Taking the above findings together, the use of ABPM it is expected to reduce cardiovascular events and downstream cost by detecting and treating MH, and by preventing the treatment of WCH and treated normalized hypertension. Considering the higher risk in the high added-risk group, the role of ABPM seems to be more important even though the prevalence of MH is comparable or lower than in the other GCR groups. Such an implication seems to be consistent with a previous study showing that cardiac damage was more frequent in MH than in WCH [20]. Therefore, ABPM could be the first step in detecting and managing MH in clinical practice. In one previous study the prevalence of WCH was reported to be around 15% to 50% [21], which is higher than that in the present study. Despite this, two other studies have reported similar WCH prevalences [19,22], and only one study has reported a lower prevalence (5.7%) [16]. The term ‘treated normalized hypertension’ has recently been adopted to describe patients with a CBP ≥ 140/90 mmHg and an ABP below < 135/85 mmHg, which, if only the CBP was considered, could be mistaken for uncontrolled BP [15]. The lower prevalence of treated normalized hypertension in the higher GCR groups, and concern regarding overtreatment or treatment-induced hypotension, should not result in inaction by physicians treating uncontrolled hypertension. However, in resistant hypertension, the white-coat effect is reported to be associated with myocardial ischemia, making it useful to perform ABPM before prescribing four or more antihypertensive drugs, or before an invasive procedure [23-25].
The clinical implication of the present study is the importance of ABPM in high-risk hypertension patients, not because of the prevalence of WCH, but because of the combination of sustained MH prevalence and higher attributable risk. In clinical practice, ABPM, as well as risk stratification, is helpful to prevent cardiovascular events and to reduce downstream costs incurred by undertreated hypertension.

Study limitations

The present study had several limitations. GCR was assessed mainly by anthropometry, questionnaires, and medical records from a registry database. Shortcomings included the lack of more detailed biochemical data, and the lack of target organ damage evaluation. The GCR may therefore have been underestimated or somewhat different from those in the guidelines [13]. However, because information from the questionnaires and the medical records was available for most subjects, this investigation may be more representative than smaller-scale studies with more detailed evaluation.
In this study, about 50% of patients were in groups with high or very high added risk, which may be higher than in other large-scale ABPM registries, such as the Spanish ABPM registry, because the subjects in this study were registered at referral hospitals rather than at primary clinics. Therefore, the ability to generalize the results of this study may be limited, especially in a primary care setting.
In conclusion, discordance between ABP and CBP was observed more frequently in untreated subjects than in treated subjects. Discordance was lower in the very high added-risk group compared to the lower risk groups, and this was due to decreased WCH or treated normalized hypertension, not decreased MH.
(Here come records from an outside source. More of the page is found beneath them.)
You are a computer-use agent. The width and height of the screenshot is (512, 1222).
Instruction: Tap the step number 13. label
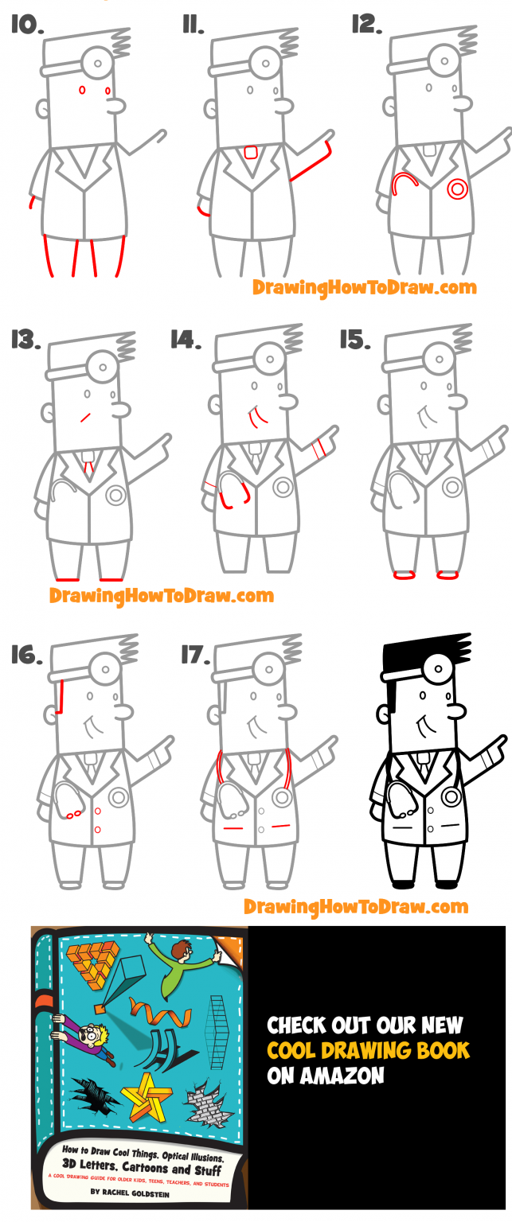point(27,341)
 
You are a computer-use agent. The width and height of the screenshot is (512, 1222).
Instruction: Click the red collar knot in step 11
point(251,152)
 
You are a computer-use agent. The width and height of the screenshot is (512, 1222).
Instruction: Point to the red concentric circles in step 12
point(457,189)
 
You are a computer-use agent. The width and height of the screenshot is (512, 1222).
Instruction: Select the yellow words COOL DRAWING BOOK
point(368,1049)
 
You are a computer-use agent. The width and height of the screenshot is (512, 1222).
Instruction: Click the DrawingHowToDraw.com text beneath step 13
point(161,595)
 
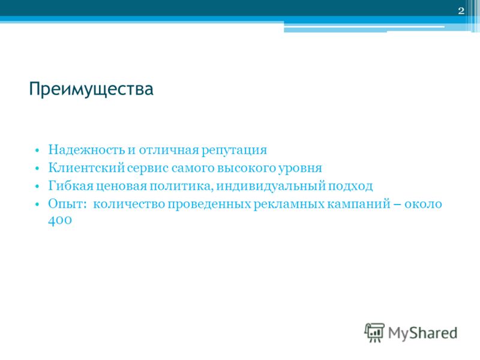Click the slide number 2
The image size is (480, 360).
[461, 11]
1. About 30% of the subjects visiting hypertension clinic are misdiagnosed without using ambulatory blood pressure monitoring regardless of the antihypetensive medication status.
2. Masked hypertension or masked uncontrolled hypertension are not decreased in the patient with high or very high risk profile.
3. Ambulatory blood pressure monitoring can be important tool to decrease the downstream cost of the misdiagnosis in hypertension management especially in high risk patients.

Conflict of interest

No potential conflict of interest relevant to this article was reported.
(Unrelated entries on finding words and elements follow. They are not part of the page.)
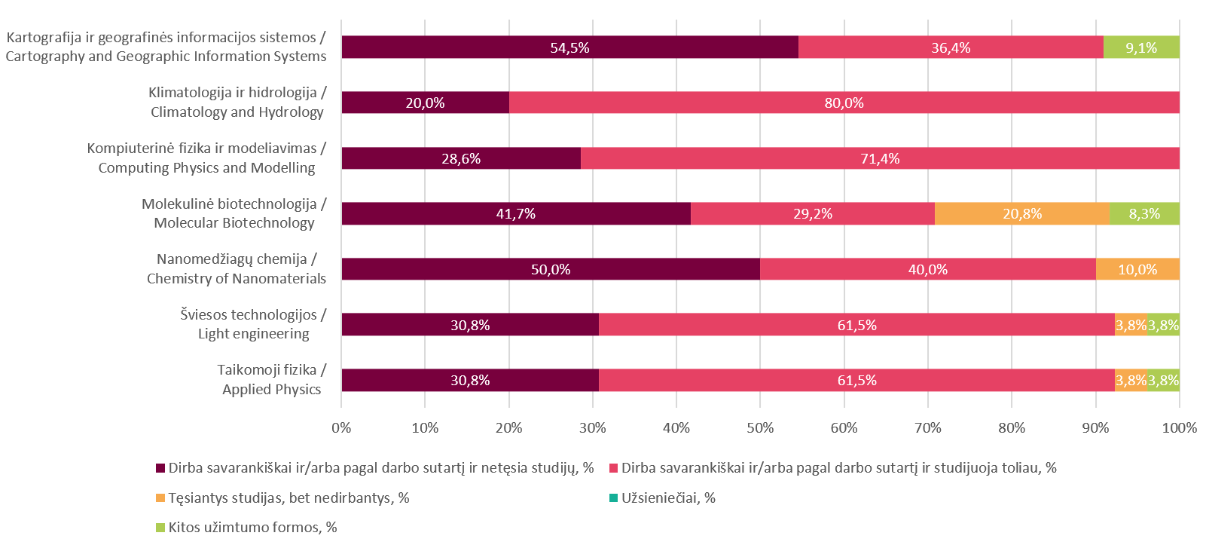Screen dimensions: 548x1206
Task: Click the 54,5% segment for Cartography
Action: pyautogui.click(x=569, y=47)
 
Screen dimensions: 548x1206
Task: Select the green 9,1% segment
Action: pyautogui.click(x=1141, y=47)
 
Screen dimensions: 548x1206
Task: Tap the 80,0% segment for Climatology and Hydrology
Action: pyautogui.click(x=844, y=103)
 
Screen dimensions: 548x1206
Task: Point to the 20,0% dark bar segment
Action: pyautogui.click(x=425, y=103)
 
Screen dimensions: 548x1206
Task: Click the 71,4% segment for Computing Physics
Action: pyautogui.click(x=880, y=158)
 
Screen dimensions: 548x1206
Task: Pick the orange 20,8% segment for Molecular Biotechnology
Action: pyautogui.click(x=1022, y=213)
This study was supported and organized by the Korean Society of Hypertension and the Working Group on Blood Pressure monitoring in the Korean Society of Hypertension.
Principal Investigator: Soon Kil Kim
Investigators: Sang Hong Baek, Seoul St. Mary’s Hospital, College of Medicine, The Catholic University of Korea; Sang Hyun Ihm, Yoon Seok Choi, Yeouido St. Mary’s Hospital, College of Medicine, The Catholic University of Korea; Byung-Ryul Cho, Kangwon National University Hospital; Woo-Shik Kim, Il Suk Sohn, Kyung Hee University School of Medicine; Jin-Won Jeong, Eun Mi Lee, Wonkwang University School of Medicine; Jang Hyun Cho, Saint Carollo Hospital; Wan Joo Shim, Korea University Anam Hospital; Young-Kwon Kim, Dongguk University Ilsan Hospital; Jin Ok Jeong, Chungnam National University School of Medicine; Sung Ha Park, Se-Joong Rim, Yonsei University College of Medicine; Soon Kil Kim, Jinho Shin, Hanyang University College of Medicine; Joong Hwa Jeong, Chosun University School of Medicine; Myeong-Chan Cho, Chungbuk National University Hospital; Ju Han Kim, Gye Hoon Kim, Chonnam National University Hospital; Gwang-il I Kim, Seoul National University College of Medicine; Dae-Gyun Park, Hallym University Kangdong Sacred Heart Hospital; Sahng Lee, Eulji University School of Medicine; Wook Bum Pyun, Ewha Womans University School of Medicine; Wan Kim, Gwangju Veterans Hospital; Se Jeong Yoon, National Health Insurance Corporation Ilsan Hospital; Seok Ku Choi, Inje University College of Medicine; Won Ho Kim, Chonbuk National University Medical School.

Figure 1.
Prevalence of hypertension categories according to antihypertensive medication status. (A) The left upper category indicates masked hypertension and the right lower category indicates white-coat hypertension. (B) The left upper category indicates masked uncontrolled hypertension and the right lower category indicates treated normalized hypertension. The distribution was different between the treated and untreated subjects.
Table 1.
Distribution of subjects according to total cardiovascular risk profile
Variable Blood pressure, mmHg
Optimal (SBP < 120 and DBP < 80) Normal (SBP 120−129 or DBP 80−84) High normal (SBP 130−139 or DBP 85−89) Grade 1 HTN (SBP 140−159 or DBP 90−99) Grade 2 HTN (SBP 160−179 or DBP 100−109) Grade 3 HTN (SBP ≥ 180 or DBP ≥ 110)
No other risk factors 4 (0.2) 15 (0.8) 10 (0.5) 57 (3.0) 30 (1.6) 20 (1.0)
1−2 risk factors 26 (1.4) 40 (2.1) 48 (2.5) 376 (19.6) 159 (8.3) 80 (4.2)
3 or more risk factors, MS, OD, or diabetes 13 (0.7) 36 (1.9) 46 (2.4) 413 (21.6) 148 (7.7) 85 (4.4)
Established CV or renal disease 15 (0.8) 17 (0.9) 18 (0.9) 181 (9.4) 59 (3.1) 20 (1.0)
Total 58 (3.0) 108 (5.6) 122 (6.4) 1,027 (53.6) 396 (20.7) 205 (10.7)
Antihypertensive medication - - - 427 (22.2) 148 (7.7) 79 (4.1)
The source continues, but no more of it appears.